I don’t know how successfully this book explored Hughes’ reaction to and interpretation of Plath’s suicide. The way he handled her papers is extremely maddening and borderline enraging for people who value ALL of what Plath was able to produce in her short lifetime as an integral part of her own comprehensive literary myth and tradition. Two missing journals — one lost as a result of Hughes’ hapless disorganization and another deliberately burned by him in order to “protect his children” — is no easily forgivable offense. But I digress. I appreciate that Middlebrook explored Ted Hughes’ personal management of Plath’s death almost purely through his poetry, especially in regards to Birthday Letters, which I read before I had a deeper understanding of the stories and legends behind them. However, something still felt missing. I think I’m just used to the fact that so much information about Plath — almost every emotional and psychological layer of her life, in fact — is made transparent by the publication of her letters, journals, poetry, stories, and artwork. Such is not necessarily the case with Hughes, who will always be a bit more distantly opaque than Plath ever was/is to her audience.
He is almost just as elusive and seemingly unpredictable to me as he was before I read this. I honestly feel like I learned more about Plath than I did about Hughes. And I’m okay with that. But I will also say that their relationship as a whole does make a lot more sense to me now and I feel that this was likely Middlebrook’s overarching goal.
Overall, I feel that as puzzling and fascinating as their “psychic bond” was, so much of that literary legend and so many aspects of their story will always be overshadowed by their abruptly impulsive destruction of it all. The actual timeline of their dissolution is confoundingly short. Will forever be trying to make sense of it.
Just finished re-reading this one; was perhaps very slightly less impressed on this go round, but I still believe Middlebrook to be an incredible biographer, and this particular text to be the shining star of the Plath/Hughes biographical warzone.
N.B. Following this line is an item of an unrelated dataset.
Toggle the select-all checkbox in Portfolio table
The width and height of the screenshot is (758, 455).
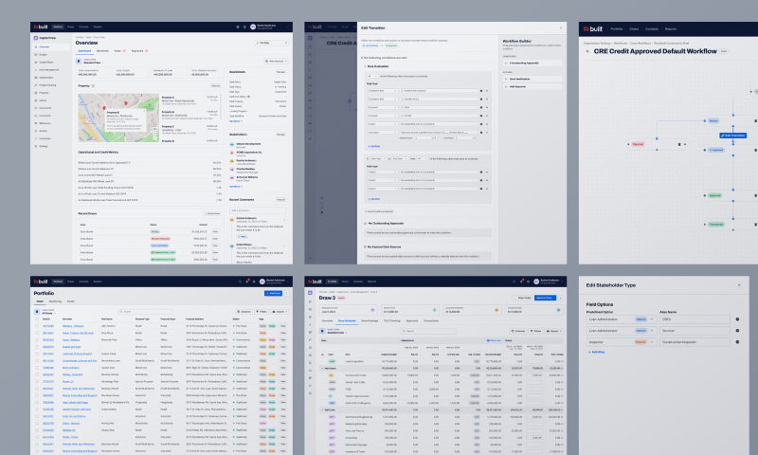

If you're looking for the whole picture, you will be unfortunately let down; this is, as the title suggests, a portrait of the Plath/Hughes marriage, and so we get very little of their earlier history, and the last several chapters are concerned with Hughes after Sylvia's death--who he fucked, what he wrote, when he got sad, how Birthday Letters came about. Like me, you may be surprised to be hit with Sylvia's death so soon--I guess I have this wonderful, magical-thinking tendency to believe that perhaps if I wish hard enough, the outcome of a biography will be different as I work my way through it. But alas, the same sad occurrences transpired, and I was left heartbroken yet again (I just need to stop reading biographies of the young-dead; I was depressed after Flannery died, and then again when I re-read Middlebrook's Sexton biography a couple months ago).
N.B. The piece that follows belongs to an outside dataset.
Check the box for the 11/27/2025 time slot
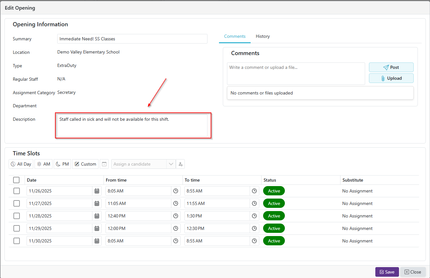This screenshot has width=430, height=278. coord(17,203)
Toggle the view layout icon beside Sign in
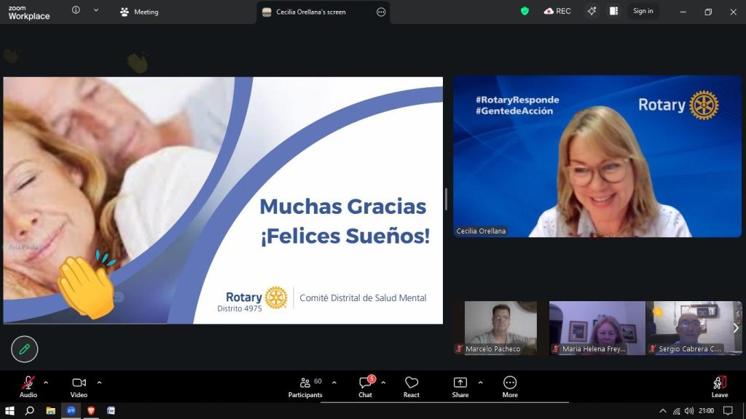The height and width of the screenshot is (419, 746). click(613, 11)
My one quandary with this text is the same one I had with Middlebrook's bio on Anne Sexton; in both cases, Middlebrook relies a bit too uncritically on the poems to illuminate 'themes' she finds self-evident in the biographies. This was actually a bit less problematic with Anne, because at least then, it was *her* writing that was 'illuminative.' Middlebrook uses Birthday Letters here at times to 'reveal' the experiences of the Plath/Hughes union, which I suppose, Bday Letters in fact sets out to do--but I find that book of poetry to be almost unethical in a perhaps too personally-invested way. It truly troubles me that Hughes uses his final volume to 'correct' Plath's biographical and (more frightening) poetic legacy; the woman can't speak back to any of it, and so when, for example, he revises her poem "The Rabbit Catcher" to suggest that, instead of an invasive male violence inflicted on nature, the real problem is Plath's poetic rage--I can hardly articulate well at this point, because it enrages me. We all want forgiveness, and Hughes certainly had his share of hardships from the Plath-camp; but I still find it incredibly insidious that he's revised her narratives in an appropriative and somewhat violent way. So Middlebrook's reliance on that text at moments in this bio likewise frightens me, but only on principle.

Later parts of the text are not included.